» WHAT YOU WILL DO
Recast the lines that follow as a JSON list of strings, with one string per line and blank lines omitted.

-=-=-

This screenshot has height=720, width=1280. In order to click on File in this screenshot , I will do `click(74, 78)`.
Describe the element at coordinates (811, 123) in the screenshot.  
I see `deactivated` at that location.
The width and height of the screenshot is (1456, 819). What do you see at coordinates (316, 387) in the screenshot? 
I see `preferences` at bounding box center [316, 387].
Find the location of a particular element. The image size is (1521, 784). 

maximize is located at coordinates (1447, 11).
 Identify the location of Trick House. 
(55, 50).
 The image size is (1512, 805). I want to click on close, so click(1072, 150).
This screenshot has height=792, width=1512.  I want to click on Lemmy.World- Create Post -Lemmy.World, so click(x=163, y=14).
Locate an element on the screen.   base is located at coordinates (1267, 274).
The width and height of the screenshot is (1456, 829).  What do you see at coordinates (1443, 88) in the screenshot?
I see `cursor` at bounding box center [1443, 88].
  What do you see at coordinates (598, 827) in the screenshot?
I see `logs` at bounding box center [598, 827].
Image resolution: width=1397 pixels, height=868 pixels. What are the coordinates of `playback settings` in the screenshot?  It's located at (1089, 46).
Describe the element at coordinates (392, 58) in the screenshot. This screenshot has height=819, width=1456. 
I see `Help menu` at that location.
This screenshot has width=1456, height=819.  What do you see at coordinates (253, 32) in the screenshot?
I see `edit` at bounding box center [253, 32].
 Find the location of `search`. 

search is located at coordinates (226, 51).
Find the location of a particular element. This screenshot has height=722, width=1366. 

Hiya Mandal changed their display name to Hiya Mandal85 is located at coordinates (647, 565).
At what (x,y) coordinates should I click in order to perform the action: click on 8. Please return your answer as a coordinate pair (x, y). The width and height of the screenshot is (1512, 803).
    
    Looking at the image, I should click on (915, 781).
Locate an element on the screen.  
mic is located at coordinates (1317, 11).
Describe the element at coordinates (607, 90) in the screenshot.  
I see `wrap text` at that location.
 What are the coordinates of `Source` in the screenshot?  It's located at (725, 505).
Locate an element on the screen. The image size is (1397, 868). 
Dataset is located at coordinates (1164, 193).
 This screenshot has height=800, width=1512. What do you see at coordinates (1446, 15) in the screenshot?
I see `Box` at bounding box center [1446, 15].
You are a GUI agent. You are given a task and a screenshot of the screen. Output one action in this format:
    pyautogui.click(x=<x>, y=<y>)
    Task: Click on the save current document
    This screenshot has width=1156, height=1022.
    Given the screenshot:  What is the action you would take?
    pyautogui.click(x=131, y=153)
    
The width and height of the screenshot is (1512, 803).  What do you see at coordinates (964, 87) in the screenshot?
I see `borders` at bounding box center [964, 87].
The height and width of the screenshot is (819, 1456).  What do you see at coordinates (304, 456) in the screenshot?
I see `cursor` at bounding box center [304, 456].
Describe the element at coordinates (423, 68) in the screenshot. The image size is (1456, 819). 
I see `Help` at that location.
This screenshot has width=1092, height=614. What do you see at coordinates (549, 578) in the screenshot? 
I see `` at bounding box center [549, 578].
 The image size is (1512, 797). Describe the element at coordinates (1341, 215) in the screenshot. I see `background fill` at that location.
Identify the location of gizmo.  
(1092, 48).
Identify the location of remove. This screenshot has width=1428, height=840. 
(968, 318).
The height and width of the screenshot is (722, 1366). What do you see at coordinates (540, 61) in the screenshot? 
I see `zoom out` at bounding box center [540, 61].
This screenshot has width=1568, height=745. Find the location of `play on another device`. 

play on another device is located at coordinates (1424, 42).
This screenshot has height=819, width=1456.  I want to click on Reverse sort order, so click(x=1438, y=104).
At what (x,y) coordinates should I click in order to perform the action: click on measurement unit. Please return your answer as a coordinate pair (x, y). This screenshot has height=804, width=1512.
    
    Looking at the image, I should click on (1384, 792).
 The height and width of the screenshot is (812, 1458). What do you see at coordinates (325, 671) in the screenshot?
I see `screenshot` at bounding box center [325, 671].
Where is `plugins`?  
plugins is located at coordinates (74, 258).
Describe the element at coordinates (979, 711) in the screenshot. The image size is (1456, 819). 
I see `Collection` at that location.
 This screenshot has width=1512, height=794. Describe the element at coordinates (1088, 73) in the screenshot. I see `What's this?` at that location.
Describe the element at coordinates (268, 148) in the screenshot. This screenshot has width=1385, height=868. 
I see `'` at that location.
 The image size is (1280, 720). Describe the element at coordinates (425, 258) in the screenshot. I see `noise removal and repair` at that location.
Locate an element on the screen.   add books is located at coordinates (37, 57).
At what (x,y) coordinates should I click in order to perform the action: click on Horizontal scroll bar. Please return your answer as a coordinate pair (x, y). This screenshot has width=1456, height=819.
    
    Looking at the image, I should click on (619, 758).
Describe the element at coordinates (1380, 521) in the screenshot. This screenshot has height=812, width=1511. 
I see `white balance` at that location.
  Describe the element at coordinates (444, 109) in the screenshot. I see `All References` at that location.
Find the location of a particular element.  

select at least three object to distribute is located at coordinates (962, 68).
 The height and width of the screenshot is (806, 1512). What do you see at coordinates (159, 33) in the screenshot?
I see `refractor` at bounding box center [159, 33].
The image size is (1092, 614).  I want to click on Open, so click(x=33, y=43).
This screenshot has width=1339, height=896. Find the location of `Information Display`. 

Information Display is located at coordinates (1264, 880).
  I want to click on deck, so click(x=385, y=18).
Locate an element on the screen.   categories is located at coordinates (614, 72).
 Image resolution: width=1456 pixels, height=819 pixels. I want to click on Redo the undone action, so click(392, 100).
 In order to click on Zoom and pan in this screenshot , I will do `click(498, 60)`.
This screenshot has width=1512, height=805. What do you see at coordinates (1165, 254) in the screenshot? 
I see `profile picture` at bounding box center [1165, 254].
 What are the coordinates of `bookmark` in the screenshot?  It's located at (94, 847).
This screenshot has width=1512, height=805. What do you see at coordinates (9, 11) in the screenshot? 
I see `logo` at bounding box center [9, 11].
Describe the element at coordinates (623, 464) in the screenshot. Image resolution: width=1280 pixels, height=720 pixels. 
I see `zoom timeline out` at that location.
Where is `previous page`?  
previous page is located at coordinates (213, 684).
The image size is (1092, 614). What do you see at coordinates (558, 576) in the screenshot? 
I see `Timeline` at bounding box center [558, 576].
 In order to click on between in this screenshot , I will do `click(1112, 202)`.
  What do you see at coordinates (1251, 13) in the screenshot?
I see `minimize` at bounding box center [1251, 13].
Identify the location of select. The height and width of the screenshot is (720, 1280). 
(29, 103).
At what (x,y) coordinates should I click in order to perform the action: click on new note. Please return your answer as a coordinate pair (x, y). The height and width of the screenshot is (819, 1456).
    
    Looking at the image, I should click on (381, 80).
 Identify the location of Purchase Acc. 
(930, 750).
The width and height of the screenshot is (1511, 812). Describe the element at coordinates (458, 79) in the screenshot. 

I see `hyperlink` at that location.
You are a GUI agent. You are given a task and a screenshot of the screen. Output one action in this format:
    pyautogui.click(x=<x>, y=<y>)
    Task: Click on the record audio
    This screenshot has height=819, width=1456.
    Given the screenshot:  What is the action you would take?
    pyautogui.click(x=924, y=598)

-=-=-

» WRITTEN SOLUTION
[
  "This screenshot has height=720, width=1280. In order to click on File in this screenshot , I will do `click(74, 78)`.",
  "Describe the element at coordinates (811, 123) in the screenshot.  ",
  "I see `deactivated` at that location.",
  "The width and height of the screenshot is (1456, 819). What do you see at coordinates (316, 387) in the screenshot? ",
  "I see `preferences` at bounding box center [316, 387].",
  "Find the location of a particular element. The image size is (1521, 784). ",
  "maximize is located at coordinates (1447, 11).",
  " Identify the location of Trick House. ",
  "(55, 50).",
  " The image size is (1512, 805). I want to click on close, so click(1072, 150).",
  "This screenshot has height=792, width=1512.  I want to click on Lemmy.World- Create Post -Lemmy.World, so click(x=163, y=14).",
  "Locate an element on the screen.   base is located at coordinates (1267, 274).",
  "The width and height of the screenshot is (1456, 829).  What do you see at coordinates (1443, 88) in the screenshot?",
  "I see `cursor` at bounding box center [1443, 88].",
  "  What do you see at coordinates (598, 827) in the screenshot?",
  "I see `logs` at bounding box center [598, 827].",
  "Image resolution: width=1397 pixels, height=868 pixels. What are the coordinates of `playback settings` in the screenshot?  It's located at (1089, 46).",
  "Describe the element at coordinates (392, 58) in the screenshot. This screenshot has height=819, width=1456. ",
  "I see `Help menu` at that location.",
  "This screenshot has width=1456, height=819.  What do you see at coordinates (253, 32) in the screenshot?",
  "I see `edit` at bounding box center [253, 32].",
  " Find the location of `search`. ",
  "search is located at coordinates (226, 51).",
  "Find the location of a particular element. This screenshot has height=722, width=1366. ",
  "Hiya Mandal changed their display name to Hiya Mandal85 is located at coordinates (647, 565).",
  "At what (x,y) coordinates should I click in order to perform the action: click on 8. Please return your answer as a coordinate pair (x, y). The width and height of the screenshot is (1512, 803).",
  "    Looking at the image, I should click on (915, 781).",
  "Locate an element on the screen.  ",
  "mic is located at coordinates (1317, 11).",
  "Describe the element at coordinates (607, 90) in the screenshot.  ",
  "I see `wrap text` at that location.",
  " What are the coordinates of `Source` in the screenshot?  It's located at (725, 505).",
  "Locate an element on the screen. The image size is (1397, 868). ",
  "Dataset is located at coordinates (1164, 193).",
  " This screenshot has height=800, width=1512. What do you see at coordinates (1446, 15) in the screenshot?",
  "I see `Box` at bounding box center [1446, 15].",
  "You are a GUI agent. You are given a task and a screenshot of the screen. Output one action in this format:",
  "    pyautogui.click(x=<x>, y=<y>)",
  "    Task: Click on the save current document",
  "    This screenshot has width=1156, height=1022.",
  "    Given the screenshot:  What is the action you would take?",
  "    pyautogui.click(x=131, y=153)",
  "The width and height of the screenshot is (1512, 803).  What do you see at coordinates (964, 87) in the screenshot?",
  "I see `borders` at bounding box center [964, 87].",
  "The height and width of the screenshot is (819, 1456).  What do you see at coordinates (304, 456) in the screenshot?",
  "I see `cursor` at bounding box center [304, 456].",
  "Describe the element at coordinates (423, 68) in the screenshot. The image size is (1456, 819). ",
  "I see `Help` at that location.",
  "This screenshot has width=1092, height=614. What do you see at coordinates (549, 578) in the screenshot? ",
  "I see `` at bounding box center [549, 578].",
  " The image size is (1512, 797). Describe the element at coordinates (1341, 215) in the screenshot. I see `background fill` at that location.",
  "Identify the location of gizmo.  ",
  "(1092, 48).",
  "Identify the location of remove. This screenshot has width=1428, height=840. ",
  "(968, 318).",
  "The height and width of the screenshot is (722, 1366). What do you see at coordinates (540, 61) in the screenshot? ",
  "I see `zoom out` at bounding box center [540, 61].",
  "This screenshot has width=1568, height=745. Find the location of `play on another device`. ",
  "play on another device is located at coordinates (1424, 42).",
  "This screenshot has height=819, width=1456.  I want to click on Reverse sort order, so click(x=1438, y=104).",
  "At what (x,y) coordinates should I click in order to perform the action: click on measurement unit. Please return your answer as a coordinate pair (x, y). This screenshot has height=804, width=1512.",
  "    Looking at the image, I should click on (1384, 792).",
  " The height and width of the screenshot is (812, 1458). What do you see at coordinates (325, 671) in the screenshot?",
  "I see `screenshot` at bounding box center [325, 671].",
  "Where is `plugins`?  ",
  "plugins is located at coordinates (74, 258).",
  "Describe the element at coordinates (979, 711) in the screenshot. The image size is (1456, 819). ",
  "I see `Collection` at that location.",
  " This screenshot has width=1512, height=794. Describe the element at coordinates (1088, 73) in the screenshot. I see `What's this?` at that location.",
  "Describe the element at coordinates (268, 148) in the screenshot. This screenshot has width=1385, height=868. ",
  "I see `'` at that location.",
  " The image size is (1280, 720). Describe the element at coordinates (425, 258) in the screenshot. I see `noise removal and repair` at that location.",
  "Locate an element on the screen.   add books is located at coordinates (37, 57).",
  "At what (x,y) coordinates should I click in order to perform the action: click on Horizontal scroll bar. Please return your answer as a coordinate pair (x, y). This screenshot has width=1456, height=819.",
  "    Looking at the image, I should click on (619, 758).",
  "Describe the element at coordinates (1380, 521) in the screenshot. This screenshot has height=812, width=1511. ",
  "I see `white balance` at that location.",
  "  Describe the element at coordinates (444, 109) in the screenshot. I see `All References` at that location.",
  "Find the location of a particular element.  ",
  "select at least three object to distribute is located at coordinates (962, 68).",
  " The height and width of the screenshot is (806, 1512). What do you see at coordinates (159, 33) in the screenshot?",
  "I see `refractor` at bounding box center [159, 33].",
  "The image size is (1092, 614).  I want to click on Open, so click(x=33, y=43).",
  "This screenshot has width=1339, height=896. Find the location of `Information Display`. ",
  "Information Display is located at coordinates (1264, 880).",
  "  I want to click on deck, so click(x=385, y=18).",
  "Locate an element on the screen.   categories is located at coordinates (614, 72).",
  " Image resolution: width=1456 pixels, height=819 pixels. I want to click on Redo the undone action, so click(392, 100).",
  " In order to click on Zoom and pan in this screenshot , I will do `click(498, 60)`.",
  "This screenshot has width=1512, height=805. What do you see at coordinates (1165, 254) in the screenshot? ",
  "I see `profile picture` at bounding box center [1165, 254].",
  " What are the coordinates of `bookmark` in the screenshot?  It's located at (94, 847).",
  "This screenshot has width=1512, height=805. What do you see at coordinates (9, 11) in the screenshot? ",
  "I see `logo` at bounding box center [9, 11].",
  "Describe the element at coordinates (623, 464) in the screenshot. Image resolution: width=1280 pixels, height=720 pixels. ",
  "I see `zoom timeline out` at that location.",
  "Where is `previous page`?  ",
  "previous page is located at coordinates (213, 684).",
  "The image size is (1092, 614). What do you see at coordinates (558, 576) in the screenshot? ",
  "I see `Timeline` at bounding box center [558, 576].",
  " In order to click on between in this screenshot , I will do `click(1112, 202)`.",
  "  What do you see at coordinates (1251, 13) in the screenshot?",
  "I see `minimize` at bounding box center [1251, 13].",
  "Identify the location of select. The height and width of the screenshot is (720, 1280). ",
  "(29, 103).",
  "At what (x,y) coordinates should I click in order to perform the action: click on new note. Please return your answer as a coordinate pair (x, y). The height and width of the screenshot is (819, 1456).",
  "    Looking at the image, I should click on (381, 80).",
  " Identify the location of Purchase Acc. ",
  "(930, 750).",
  "The width and height of the screenshot is (1511, 812). Describe the element at coordinates (458, 79) in the screenshot. ",
  "I see `hyperlink` at that location.",
  "You are a GUI agent. You are given a task and a screenshot of the screen. Output one action in this format:",
  "    pyautogui.click(x=<x>, y=<y>)",
  "    Task: Click on the record audio",
  "    This screenshot has height=819, width=1456.",
  "    Given the screenshot:  What is the action you would take?",
  "    pyautogui.click(x=924, y=598)"
]